I was told they were placed in the water by London’s Hindus in religious ceremonies, with the canal representing the Ganges. A recent article confirmed this: they are place in the canal as an offering to Maa Ganga who symbolises Mother Earth and also the elixir of life, as water is where all life begins. And why coconuts? A Hindu scholar has explained that “Coconuts are the fruit of the Gods – it’s a pure fruit with remarkable qualities, it takes in salt water and produces sweet fruit and it’s neatly packaged too. Also it’s a symbol of fertility, it reflects the womb, and has human qualities – it has two eyes, a mouth and hair.” It’s fascinating that this symbolism has been transported across hundred of miles and generations.

When I was researching this talk, I began to wonder whether London had any graffiti wall shrines – that’s public spaces that have been adopted by street artists to commemorate specific moments and remember people. I’m sure that these exist, but they are hard to pin down because of the transient nature of the form. London does have lots of murals, huge paintings, often commissioned by the community and with a political angle. There’s the Battle of Cable Street mural in Wapping and the Nuclear Dawn CND mural in Brixton. A lot of these are official, but it was interesting to read about the War Memorial Mural at Stockwell tube.
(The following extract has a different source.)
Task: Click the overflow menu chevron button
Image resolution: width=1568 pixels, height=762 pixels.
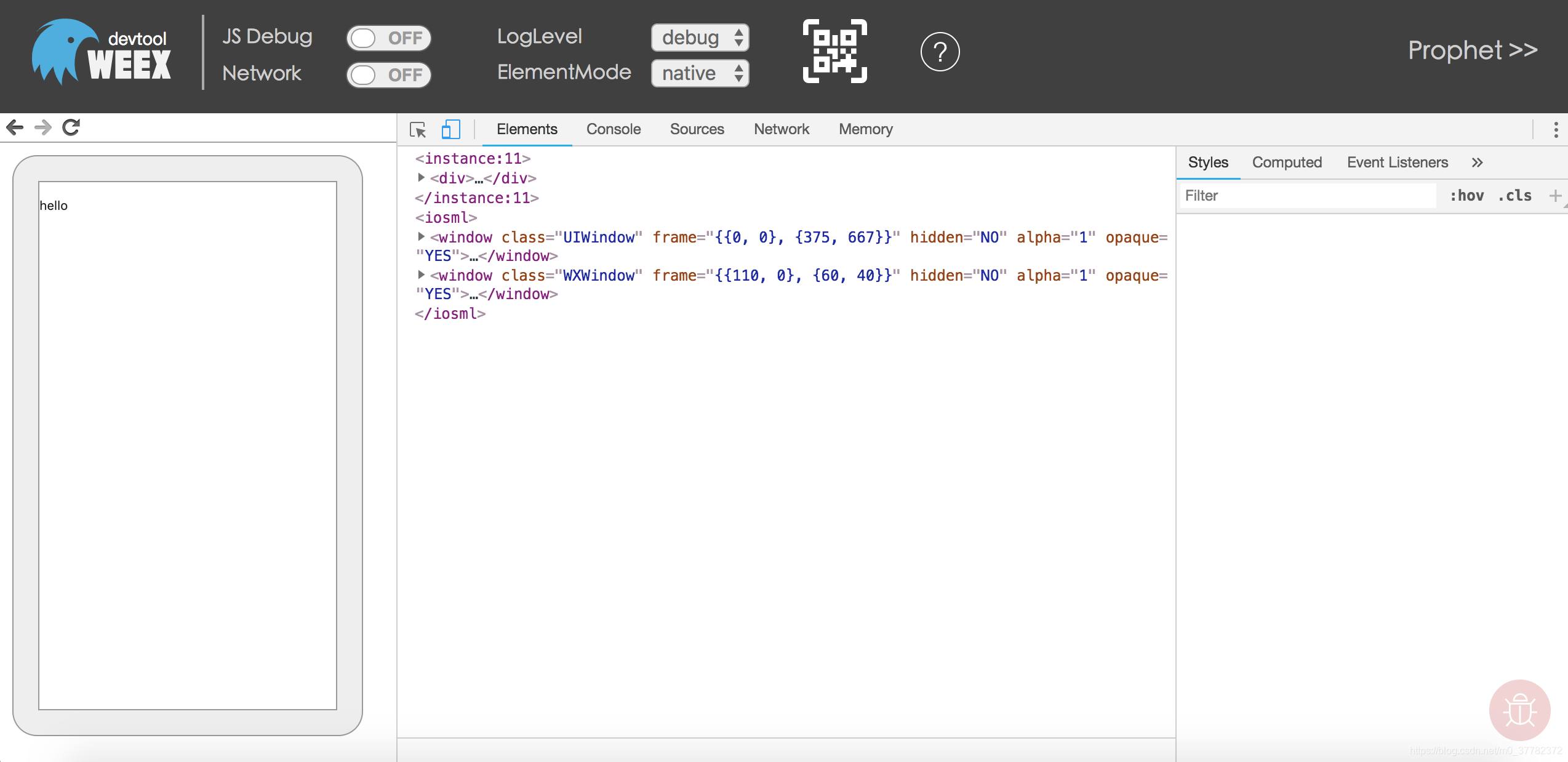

This commemorates various aspects of war, with a section for Violette Szabo, who worked behind German lines in WW2 and lived in south London. More recently, artists decided to include on the memorial an image of Jean Charles De Menezes, who was murdered by the police in 2005. But there were disagreements – people felt he didn’t conform to the spirit of the overall piece. Eventually, he was painted out. But there is a small mosaic and shrine to De Menezes nearby.

Then there’s the really strange shrines. I had no idea until this week that the phone box near St Bart’s hospital had been briefly turned into a shrine to Sherlock Holmes after the TV show had him falling from the hospital roof. I don’t imagine there are that many shrines to fictional characters elsewhere in the world.

London also has a skateboard shrine. If you look over the side of the Jubilee Footbridge, you’ll see dozens of broken skateboards lying on one of those immense concrete feet that anchor the bridge to the Thames. These are boards that have been broken during skating sessions by the nearby skaters on the South Bank in the undercroft, and ceremoniously chucked over the bridge to form this strange graveyard.

Then there’s what for me is the saddest shrine of all, partly because it no longer exists. I used to see this all the time when I walked Farringdon, close to Mount Pleasant sorting office, where there are steps going up the viaduct. High up on the wall of one of these dank stairwells you’d see a dozen or so spoons stuck to the tiles.

I always wondered what this was about – even though I think I also partly knew. One day I asked the collective wisdom of Twitter and somebody told me what I’d always suspected: that these were placed here by heroin users in tribute to their dead comrades, each spoon marking a departed soul.

This summarises the essence of an urban shrine for me – it’s clandestine, it’s seditious, it’s violent, it’s about a form of martyrdom and above all it’s about remembrance. I was extremely sad to see the spoons had been removed when the bridge was recently repainted. It’s like those people, those lives, were erased from the public memory. Even as a shrine, they are not allowed to exist.